Text block:
⟨

Ancient DNA Sheds New Light on Human Evolution during Out-of-Africa Migration

May 24, 2023 by News Staff

The dispersal of anatomically modern Homo sapiens out of Africa and across Eurasia provides a unique opportunity to examine the impacts of genetic selection as our species adapted to multiple new environments. An analysis of ancient (1,000 to 45,000 years old) Eurasian genomic datasets reveals signatures of strong selection, including at least 57 hard sweeps after the initial human movement out of Africa, which have been obscured in modern populations by extensive admixture during the Holocene. In new research, scientists identified a previously unsuspected extended period of genetic adaptation lasting around 30,000 years, potentially in the Arabian Peninsula area, prior to a major Neanderthal genetic introgression and subsequent rapid dispersal across Eurasia as far as Australia.

Evolutionary changes that helped our early ancestors survive the first migration out of Africa could hold important clues for modern medicine. Image credit: sjs.org / CC BY-SA 3.0.

Evolutionary changes that helped our early ancestors survive the first migration out of Africa could hold important clues for modern medicine. Image credit: sjs.org / CC BY-SA 3.0.

“Ancient human genomes make it possible to recover key events in the evolution of our species that are essentially hidden from modern human genomes,” said Dr. Raymond Tobler, a researcher at the Australian National University.

“We suspect the ’Arabian Standstill’ period was a pivotal point in our evolutionary history, during which the ancestors of all non-African humans underwent extensive genetic adaptation to colder environments, effectively preparing them for the cool Eurasian environments they would eventually encounter.”

In their research, Dr. Tobler and his colleagues used ancient human genomes to reconstruct historical adaptation during the poorly understood out-of-Africa diaspora.

They found specific genetic patterns that pointed to a series of natural selection events dating back 80,000 years.

⟩

The problem:
List every continent, region, or land area named in the article on ancient DNA, leaving out the name of the university. Answer only from the text above.

Source material:
⟨

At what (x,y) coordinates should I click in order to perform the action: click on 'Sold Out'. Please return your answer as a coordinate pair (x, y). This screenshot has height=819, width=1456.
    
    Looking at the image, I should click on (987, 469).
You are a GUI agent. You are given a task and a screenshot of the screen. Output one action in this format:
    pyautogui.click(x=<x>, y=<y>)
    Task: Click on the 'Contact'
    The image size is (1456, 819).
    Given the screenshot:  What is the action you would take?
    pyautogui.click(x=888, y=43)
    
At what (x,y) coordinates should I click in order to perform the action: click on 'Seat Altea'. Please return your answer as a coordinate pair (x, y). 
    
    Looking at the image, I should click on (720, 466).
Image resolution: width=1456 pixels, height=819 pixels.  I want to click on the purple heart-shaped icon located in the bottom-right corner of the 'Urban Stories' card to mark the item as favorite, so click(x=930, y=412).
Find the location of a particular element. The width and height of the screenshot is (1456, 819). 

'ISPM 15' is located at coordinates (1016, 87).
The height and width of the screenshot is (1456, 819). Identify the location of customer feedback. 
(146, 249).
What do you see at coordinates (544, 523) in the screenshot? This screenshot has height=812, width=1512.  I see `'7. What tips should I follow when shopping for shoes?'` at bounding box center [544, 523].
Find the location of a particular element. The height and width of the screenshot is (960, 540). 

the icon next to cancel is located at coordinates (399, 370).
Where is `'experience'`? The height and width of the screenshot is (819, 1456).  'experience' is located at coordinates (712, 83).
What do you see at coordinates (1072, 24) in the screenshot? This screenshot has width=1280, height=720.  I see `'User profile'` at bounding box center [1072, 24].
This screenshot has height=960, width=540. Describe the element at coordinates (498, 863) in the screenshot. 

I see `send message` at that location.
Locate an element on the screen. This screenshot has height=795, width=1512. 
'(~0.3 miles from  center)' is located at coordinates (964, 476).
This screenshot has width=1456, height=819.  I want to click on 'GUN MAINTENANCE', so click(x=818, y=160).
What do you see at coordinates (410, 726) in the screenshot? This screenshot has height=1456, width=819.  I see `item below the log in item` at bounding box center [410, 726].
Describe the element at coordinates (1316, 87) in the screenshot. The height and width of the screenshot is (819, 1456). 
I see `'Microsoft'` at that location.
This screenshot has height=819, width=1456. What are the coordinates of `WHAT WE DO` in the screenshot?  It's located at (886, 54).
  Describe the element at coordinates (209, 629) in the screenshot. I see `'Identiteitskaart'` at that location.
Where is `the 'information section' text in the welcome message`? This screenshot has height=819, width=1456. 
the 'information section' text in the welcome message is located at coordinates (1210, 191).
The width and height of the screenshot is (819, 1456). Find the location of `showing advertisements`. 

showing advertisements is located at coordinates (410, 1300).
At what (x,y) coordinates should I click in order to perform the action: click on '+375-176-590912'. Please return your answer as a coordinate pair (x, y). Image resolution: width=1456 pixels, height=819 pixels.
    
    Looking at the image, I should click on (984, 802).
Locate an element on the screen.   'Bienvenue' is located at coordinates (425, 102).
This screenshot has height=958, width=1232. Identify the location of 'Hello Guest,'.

⟩

Exercise solution:
Africa, Eurasia, the Arabian Peninsula, Australia